_ASSIGNMENT:_ All lines from the one holding "Screen dimensions: 794x492" to the end of the listing are to be output exactly, both ends included, with any pictures left out.

_DATA TO EXAMINE:_
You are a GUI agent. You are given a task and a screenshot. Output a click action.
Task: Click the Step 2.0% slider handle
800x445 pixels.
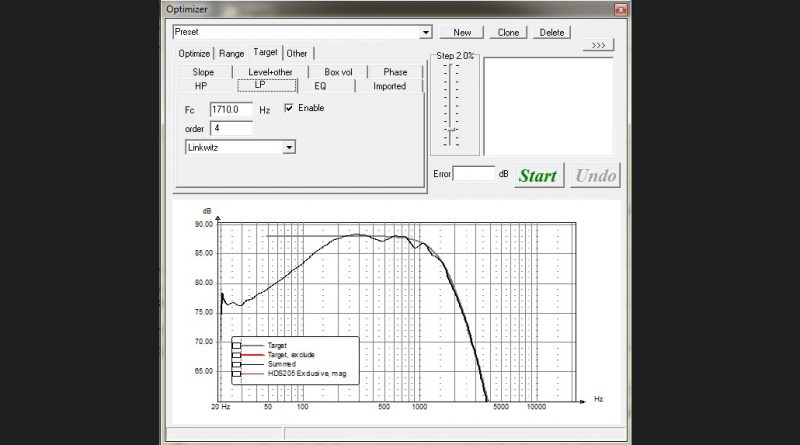click(x=453, y=130)
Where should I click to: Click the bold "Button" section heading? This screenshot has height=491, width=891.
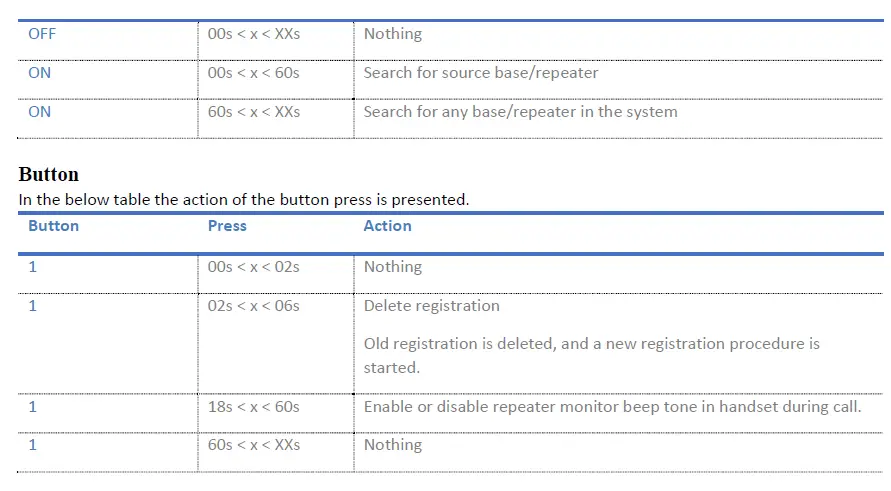pyautogui.click(x=48, y=175)
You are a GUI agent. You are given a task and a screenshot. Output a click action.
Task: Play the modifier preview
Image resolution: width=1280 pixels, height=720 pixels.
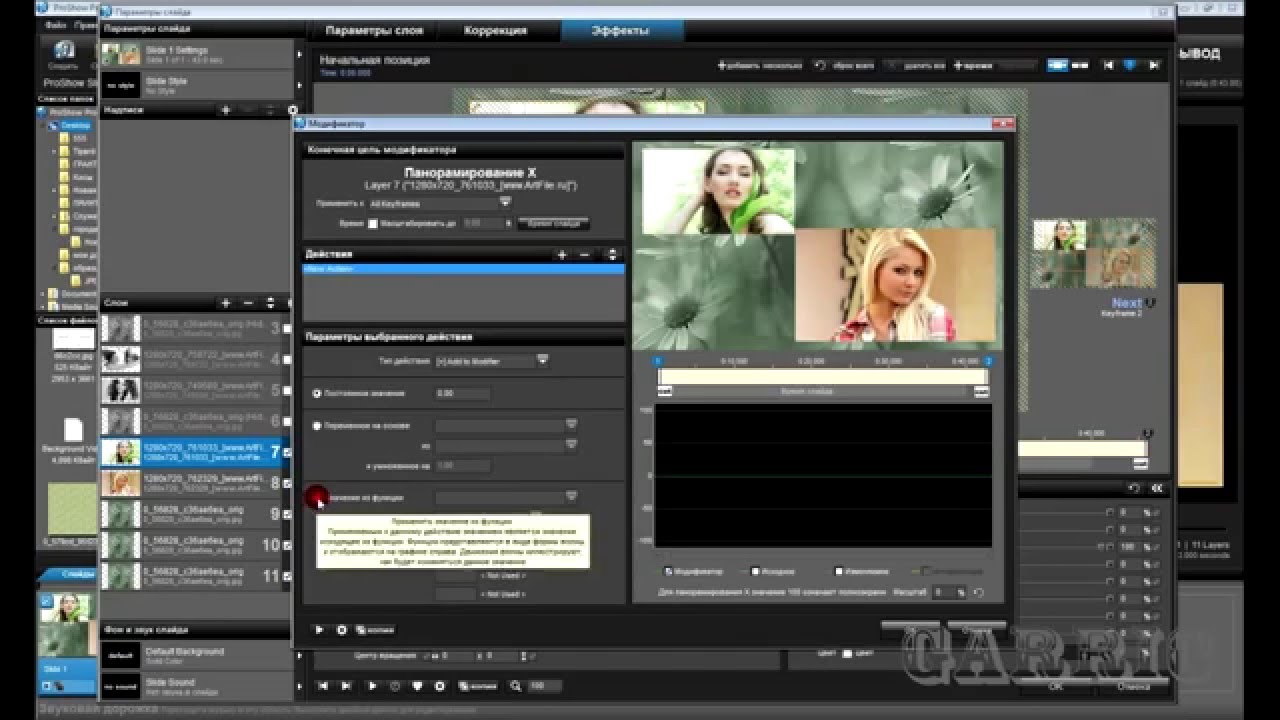pyautogui.click(x=319, y=630)
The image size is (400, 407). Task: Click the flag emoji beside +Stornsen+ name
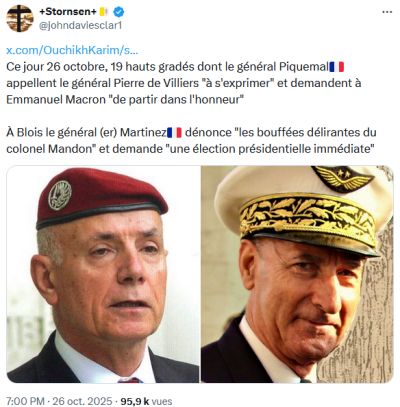[104, 12]
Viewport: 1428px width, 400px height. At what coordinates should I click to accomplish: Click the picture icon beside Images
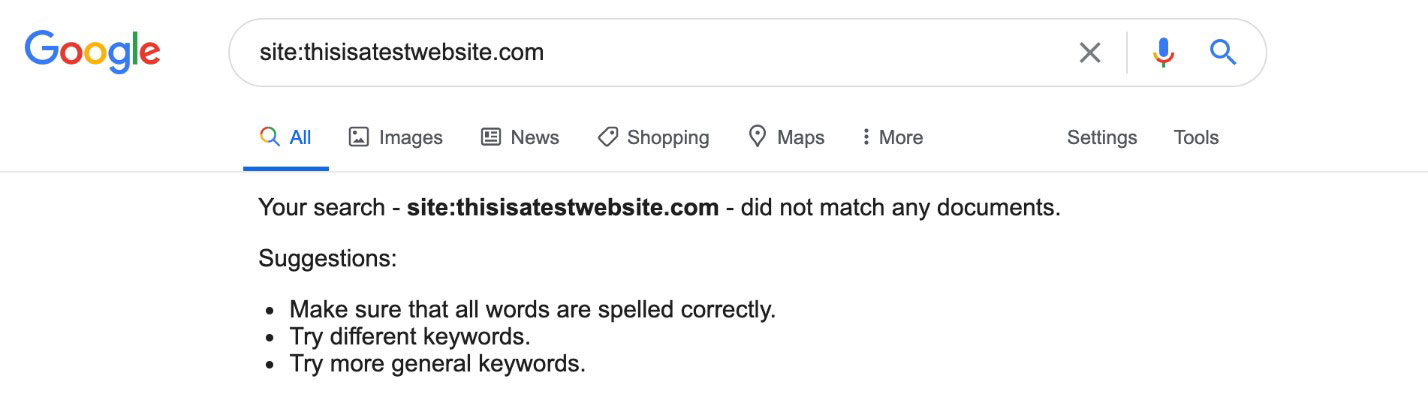(x=359, y=137)
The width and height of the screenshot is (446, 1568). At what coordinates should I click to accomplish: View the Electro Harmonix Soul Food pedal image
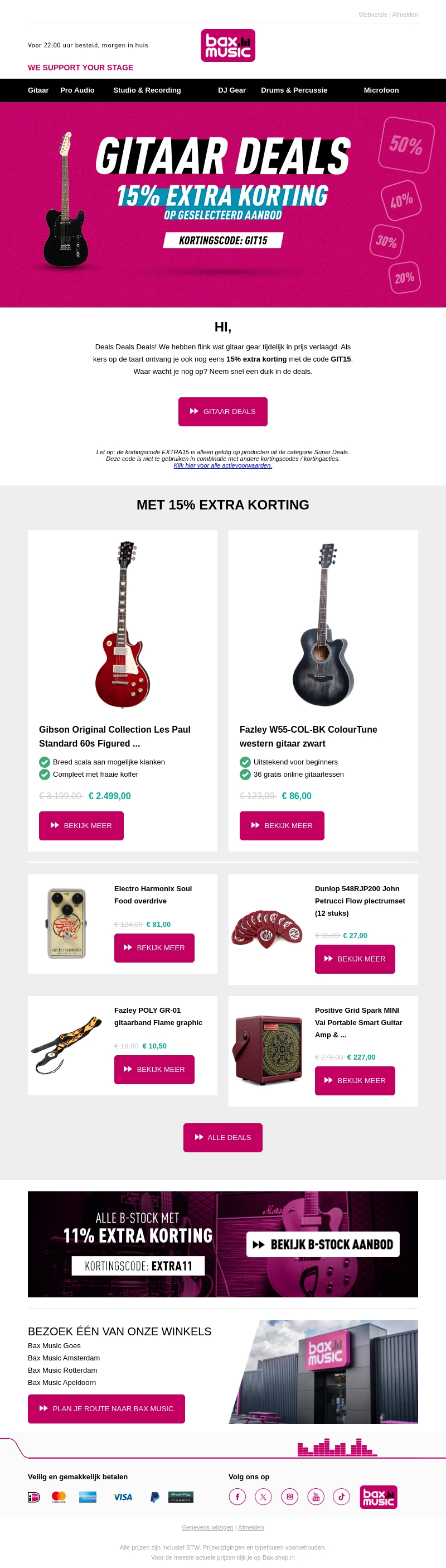pos(67,924)
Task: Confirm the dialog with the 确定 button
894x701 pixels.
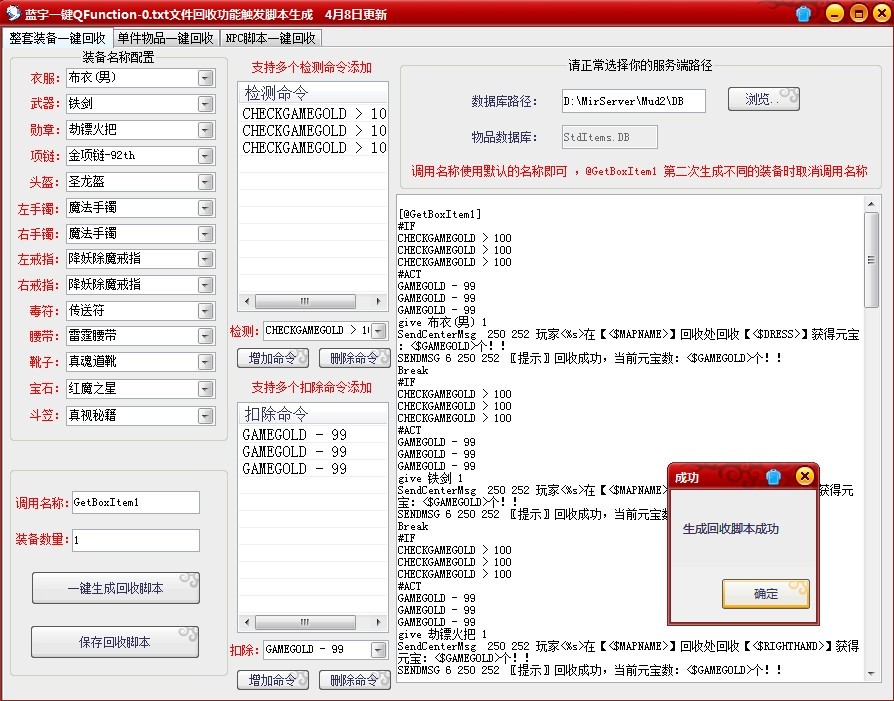Action: pyautogui.click(x=766, y=593)
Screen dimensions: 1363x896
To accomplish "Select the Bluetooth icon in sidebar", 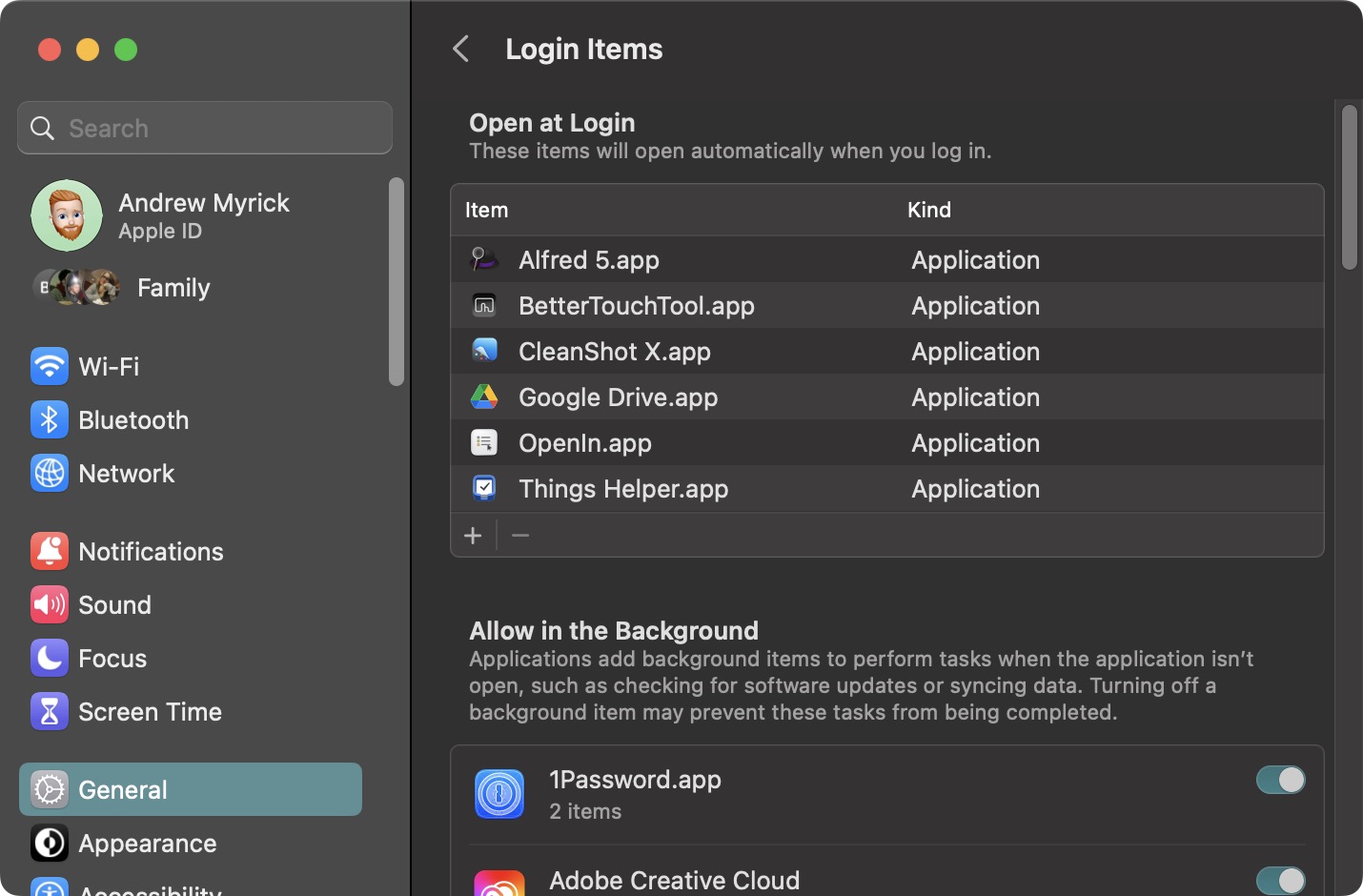I will (50, 419).
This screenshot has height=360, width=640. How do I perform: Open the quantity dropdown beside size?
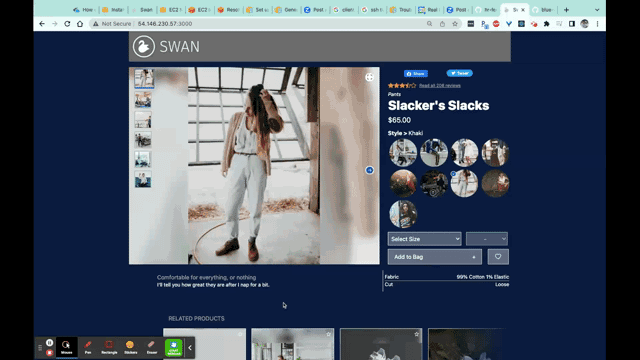pos(487,239)
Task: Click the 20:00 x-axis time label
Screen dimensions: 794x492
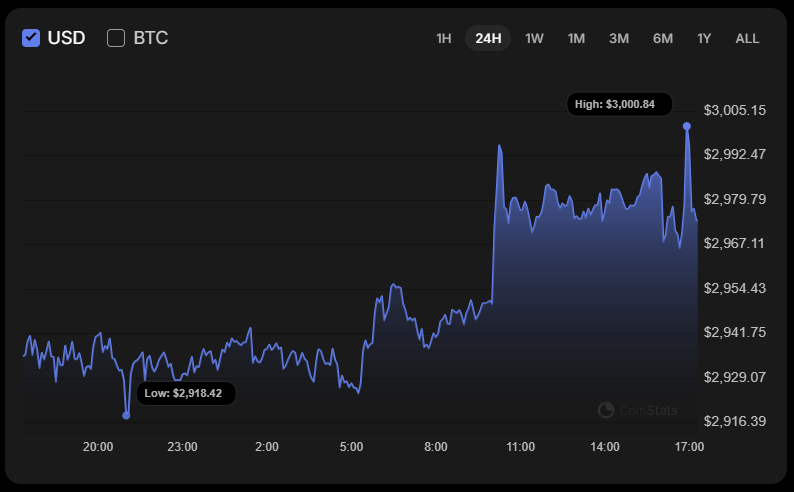Action: (97, 446)
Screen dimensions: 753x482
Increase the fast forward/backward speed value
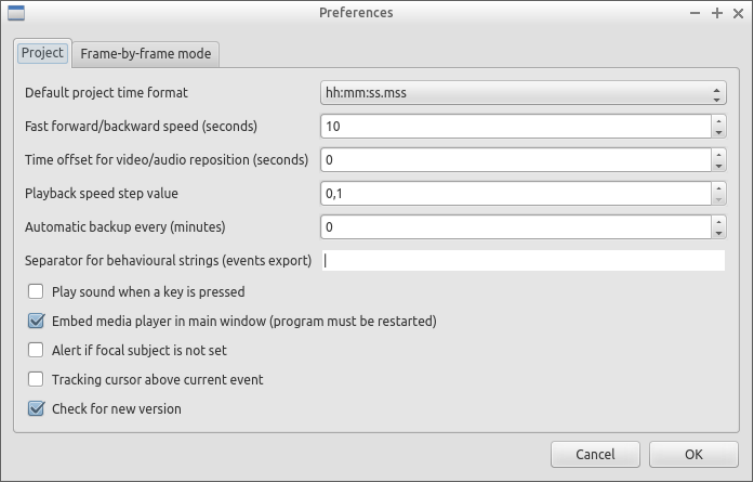pyautogui.click(x=718, y=122)
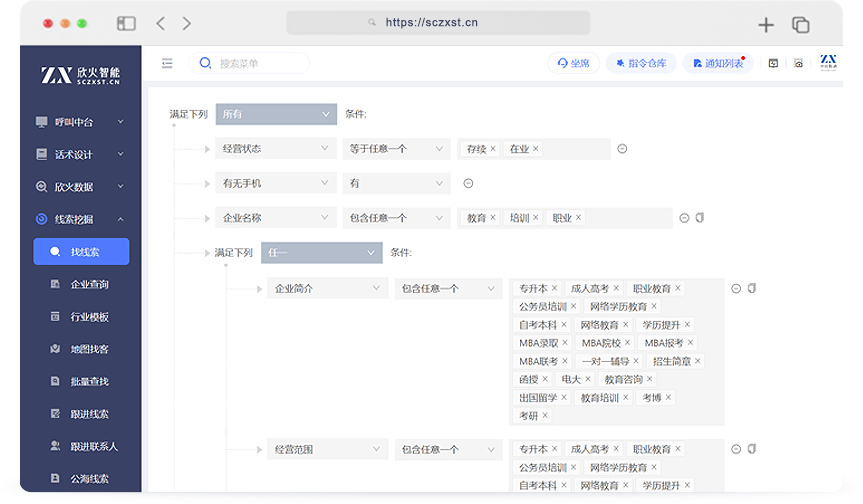Remove the 经营状态 condition row with minus icon
The image size is (863, 504).
(622, 149)
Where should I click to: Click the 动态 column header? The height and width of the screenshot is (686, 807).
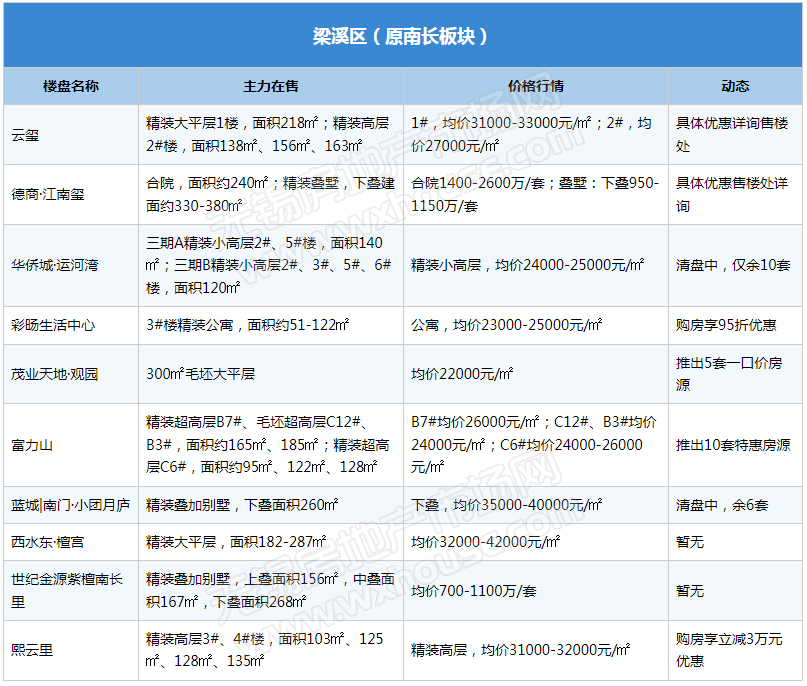click(x=735, y=86)
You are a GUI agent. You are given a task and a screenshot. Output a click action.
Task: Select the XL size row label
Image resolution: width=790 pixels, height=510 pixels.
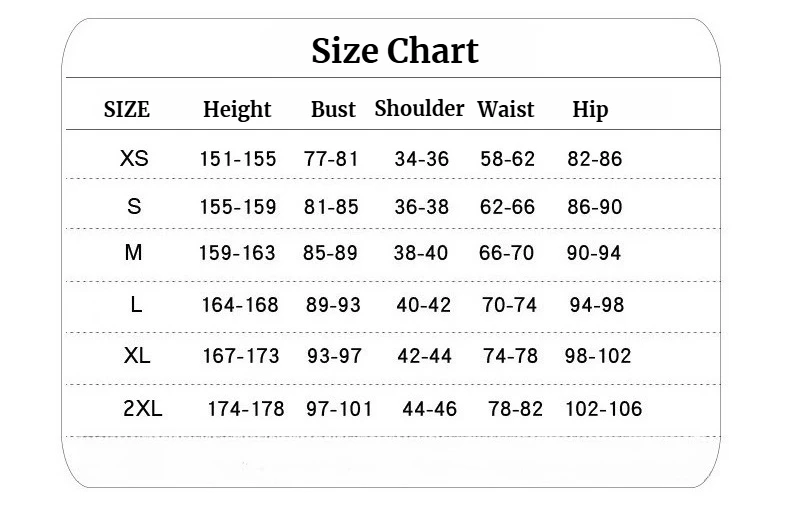[137, 356]
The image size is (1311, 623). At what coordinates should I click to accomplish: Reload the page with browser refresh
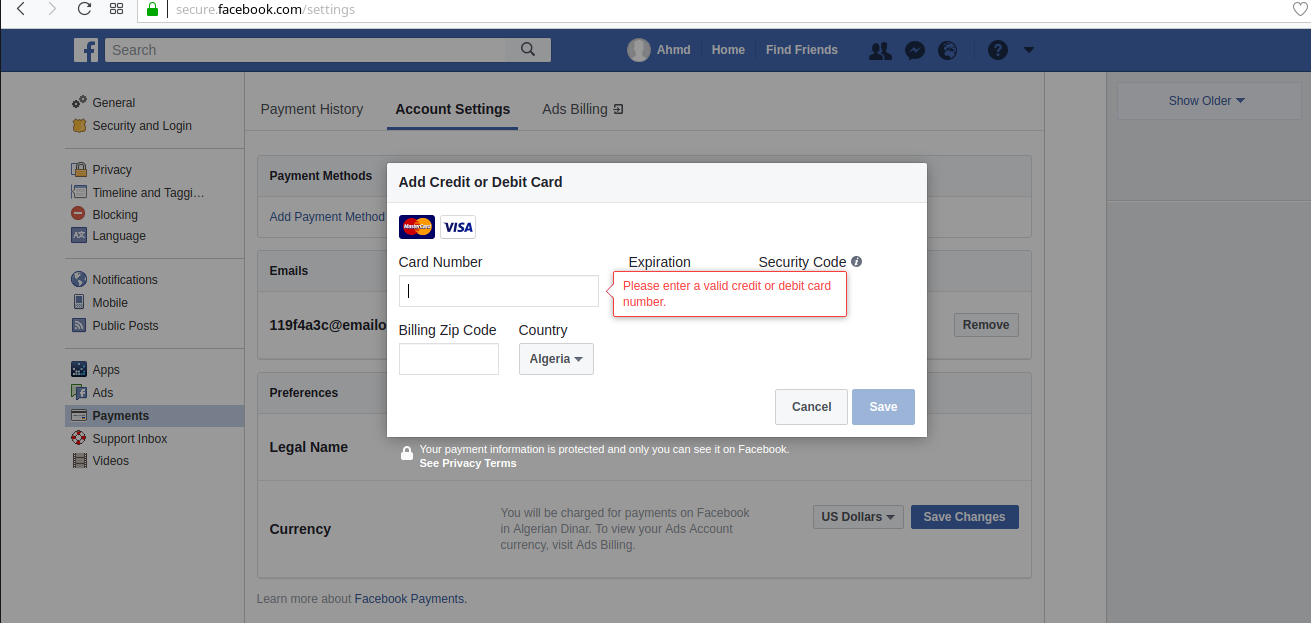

_RESULT OF THE EXERCISE:_
Screen dimensions: 794x492
Action: (97, 446)
Screen dimensions: 753x482
Increase the fast forward/backward speed value
pyautogui.click(x=718, y=122)
Remove the 经营状态 condition row with minus icon
The image size is (863, 504).
(622, 149)
Where should I click to: Click the 动态 column header? The height and width of the screenshot is (686, 807).
click(x=735, y=86)
You are a GUI agent. You are given a task and a screenshot. Output a click action.
Task: Select the XL size row label
Image resolution: width=790 pixels, height=510 pixels.
[137, 356]
The image size is (1311, 623). At what coordinates should I click to accomplish: Reload the page with browser refresh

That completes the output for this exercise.